### [PROBLEM TO WORK ON]
If a line in the entries below includes "computer", show that line.

[[ SOURCE MATERIAL, beginning ]]

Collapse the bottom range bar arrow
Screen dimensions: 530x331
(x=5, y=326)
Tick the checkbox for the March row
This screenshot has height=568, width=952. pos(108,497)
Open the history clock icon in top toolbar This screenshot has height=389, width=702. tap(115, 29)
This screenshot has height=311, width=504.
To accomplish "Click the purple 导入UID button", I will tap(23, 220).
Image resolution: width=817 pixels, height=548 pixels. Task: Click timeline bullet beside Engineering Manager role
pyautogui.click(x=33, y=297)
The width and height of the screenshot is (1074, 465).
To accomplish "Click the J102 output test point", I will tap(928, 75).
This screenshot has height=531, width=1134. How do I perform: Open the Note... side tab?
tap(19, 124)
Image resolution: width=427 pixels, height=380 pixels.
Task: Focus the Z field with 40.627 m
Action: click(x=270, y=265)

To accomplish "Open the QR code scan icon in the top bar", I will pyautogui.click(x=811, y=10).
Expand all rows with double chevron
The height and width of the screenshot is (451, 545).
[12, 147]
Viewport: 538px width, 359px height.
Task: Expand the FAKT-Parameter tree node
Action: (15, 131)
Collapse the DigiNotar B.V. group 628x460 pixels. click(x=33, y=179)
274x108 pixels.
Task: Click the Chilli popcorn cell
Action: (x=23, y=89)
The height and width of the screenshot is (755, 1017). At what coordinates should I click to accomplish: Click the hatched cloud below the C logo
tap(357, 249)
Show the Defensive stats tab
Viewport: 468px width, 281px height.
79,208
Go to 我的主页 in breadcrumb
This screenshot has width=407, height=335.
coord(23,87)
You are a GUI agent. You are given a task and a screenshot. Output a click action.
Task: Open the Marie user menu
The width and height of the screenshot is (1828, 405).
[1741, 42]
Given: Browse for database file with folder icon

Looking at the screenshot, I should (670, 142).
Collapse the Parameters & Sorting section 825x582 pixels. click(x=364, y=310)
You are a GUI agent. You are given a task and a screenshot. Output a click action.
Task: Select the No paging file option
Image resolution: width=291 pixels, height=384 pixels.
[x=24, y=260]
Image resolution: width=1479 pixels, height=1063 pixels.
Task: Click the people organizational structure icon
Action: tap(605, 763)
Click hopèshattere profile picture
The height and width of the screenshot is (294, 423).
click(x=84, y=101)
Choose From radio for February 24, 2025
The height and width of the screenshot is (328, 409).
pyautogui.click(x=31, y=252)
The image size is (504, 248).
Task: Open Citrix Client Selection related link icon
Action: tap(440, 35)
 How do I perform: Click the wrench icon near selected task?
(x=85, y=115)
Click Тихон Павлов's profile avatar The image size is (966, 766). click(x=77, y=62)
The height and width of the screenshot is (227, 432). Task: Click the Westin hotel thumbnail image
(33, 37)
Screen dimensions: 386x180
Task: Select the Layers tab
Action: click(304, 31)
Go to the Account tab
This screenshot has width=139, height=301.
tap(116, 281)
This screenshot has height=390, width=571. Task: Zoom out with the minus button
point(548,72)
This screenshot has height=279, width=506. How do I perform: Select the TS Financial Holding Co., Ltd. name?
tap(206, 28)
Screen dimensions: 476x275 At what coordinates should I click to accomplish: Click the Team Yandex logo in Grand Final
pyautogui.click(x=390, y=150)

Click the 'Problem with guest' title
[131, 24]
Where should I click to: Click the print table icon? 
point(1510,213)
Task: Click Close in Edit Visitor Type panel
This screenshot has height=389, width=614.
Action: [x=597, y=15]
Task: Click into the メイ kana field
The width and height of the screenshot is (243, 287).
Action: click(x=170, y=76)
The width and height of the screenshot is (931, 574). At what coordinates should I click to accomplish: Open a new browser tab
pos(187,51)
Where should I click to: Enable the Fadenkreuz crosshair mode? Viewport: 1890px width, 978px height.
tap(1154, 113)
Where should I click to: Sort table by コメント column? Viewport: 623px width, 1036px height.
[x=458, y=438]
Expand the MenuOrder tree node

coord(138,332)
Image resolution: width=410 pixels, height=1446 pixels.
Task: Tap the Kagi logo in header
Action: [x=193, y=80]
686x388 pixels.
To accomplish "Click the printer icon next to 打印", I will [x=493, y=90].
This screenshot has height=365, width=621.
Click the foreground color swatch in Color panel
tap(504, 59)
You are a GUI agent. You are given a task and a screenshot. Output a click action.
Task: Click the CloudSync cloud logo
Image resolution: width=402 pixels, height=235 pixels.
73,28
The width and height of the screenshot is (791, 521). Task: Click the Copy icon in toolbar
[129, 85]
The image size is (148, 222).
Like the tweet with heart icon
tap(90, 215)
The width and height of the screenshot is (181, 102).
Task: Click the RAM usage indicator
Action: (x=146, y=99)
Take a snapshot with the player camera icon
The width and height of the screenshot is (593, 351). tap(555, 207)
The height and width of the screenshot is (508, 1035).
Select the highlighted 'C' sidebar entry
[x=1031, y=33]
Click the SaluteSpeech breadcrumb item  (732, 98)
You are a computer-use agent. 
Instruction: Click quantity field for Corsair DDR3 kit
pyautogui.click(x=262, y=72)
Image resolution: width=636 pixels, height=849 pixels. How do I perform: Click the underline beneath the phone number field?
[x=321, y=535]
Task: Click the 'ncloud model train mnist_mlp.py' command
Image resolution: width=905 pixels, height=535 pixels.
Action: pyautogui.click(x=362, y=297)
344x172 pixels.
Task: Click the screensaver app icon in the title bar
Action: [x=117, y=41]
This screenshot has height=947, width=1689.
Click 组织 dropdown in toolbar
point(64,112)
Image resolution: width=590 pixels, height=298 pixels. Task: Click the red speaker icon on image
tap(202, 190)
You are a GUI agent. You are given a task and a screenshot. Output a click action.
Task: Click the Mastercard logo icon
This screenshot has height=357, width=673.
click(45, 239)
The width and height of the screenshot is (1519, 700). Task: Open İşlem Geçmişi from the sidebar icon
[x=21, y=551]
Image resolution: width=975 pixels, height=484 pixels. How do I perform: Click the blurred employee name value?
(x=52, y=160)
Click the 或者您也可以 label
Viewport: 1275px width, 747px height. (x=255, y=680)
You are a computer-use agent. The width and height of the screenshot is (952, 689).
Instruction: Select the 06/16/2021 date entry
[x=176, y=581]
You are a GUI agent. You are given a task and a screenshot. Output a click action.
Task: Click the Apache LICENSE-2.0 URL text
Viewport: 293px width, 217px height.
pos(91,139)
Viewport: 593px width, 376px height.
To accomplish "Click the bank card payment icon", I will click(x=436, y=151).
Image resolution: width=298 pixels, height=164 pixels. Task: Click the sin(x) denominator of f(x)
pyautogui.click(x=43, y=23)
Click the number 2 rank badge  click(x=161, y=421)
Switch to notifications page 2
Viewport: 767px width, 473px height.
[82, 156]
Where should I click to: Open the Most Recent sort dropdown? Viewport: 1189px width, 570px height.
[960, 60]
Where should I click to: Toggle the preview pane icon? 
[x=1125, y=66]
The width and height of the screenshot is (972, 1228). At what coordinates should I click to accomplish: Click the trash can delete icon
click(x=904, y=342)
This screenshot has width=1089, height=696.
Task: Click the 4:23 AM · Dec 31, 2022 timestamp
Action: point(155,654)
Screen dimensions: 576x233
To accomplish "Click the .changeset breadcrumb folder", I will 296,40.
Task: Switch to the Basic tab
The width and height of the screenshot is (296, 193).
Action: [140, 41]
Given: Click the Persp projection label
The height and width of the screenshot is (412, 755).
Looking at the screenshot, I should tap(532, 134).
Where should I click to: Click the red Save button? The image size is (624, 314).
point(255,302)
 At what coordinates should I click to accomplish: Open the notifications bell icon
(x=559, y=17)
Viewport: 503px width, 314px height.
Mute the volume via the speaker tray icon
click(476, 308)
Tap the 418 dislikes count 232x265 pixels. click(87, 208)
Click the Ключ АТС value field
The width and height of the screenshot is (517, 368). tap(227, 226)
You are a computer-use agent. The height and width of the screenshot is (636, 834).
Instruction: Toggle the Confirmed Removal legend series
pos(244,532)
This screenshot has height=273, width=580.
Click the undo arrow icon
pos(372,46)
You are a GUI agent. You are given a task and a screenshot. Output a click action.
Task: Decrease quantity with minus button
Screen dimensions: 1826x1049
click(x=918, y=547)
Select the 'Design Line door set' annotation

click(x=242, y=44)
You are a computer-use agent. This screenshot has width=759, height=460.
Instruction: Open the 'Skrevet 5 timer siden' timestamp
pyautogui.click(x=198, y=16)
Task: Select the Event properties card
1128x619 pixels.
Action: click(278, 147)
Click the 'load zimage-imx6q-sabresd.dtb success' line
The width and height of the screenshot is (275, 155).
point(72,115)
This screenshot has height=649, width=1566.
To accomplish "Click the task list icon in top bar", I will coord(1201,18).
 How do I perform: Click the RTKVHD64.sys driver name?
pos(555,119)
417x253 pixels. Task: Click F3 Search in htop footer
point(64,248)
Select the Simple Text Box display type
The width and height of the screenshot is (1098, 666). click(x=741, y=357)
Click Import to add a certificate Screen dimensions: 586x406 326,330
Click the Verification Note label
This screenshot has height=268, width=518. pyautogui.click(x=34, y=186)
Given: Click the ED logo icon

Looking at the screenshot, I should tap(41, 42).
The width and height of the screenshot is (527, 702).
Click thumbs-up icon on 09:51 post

[[ SOURCE MATERIAL, end ]]

### [EXERCISE OUTPUT]
You are a computer-use agent. 
You are a computer-use agent. The width and height of the screenshot is (952, 689).
You are a computer-use agent. The height and width of the screenshot is (636, 834).
You are a computer-use agent. This screenshot has width=759, height=460.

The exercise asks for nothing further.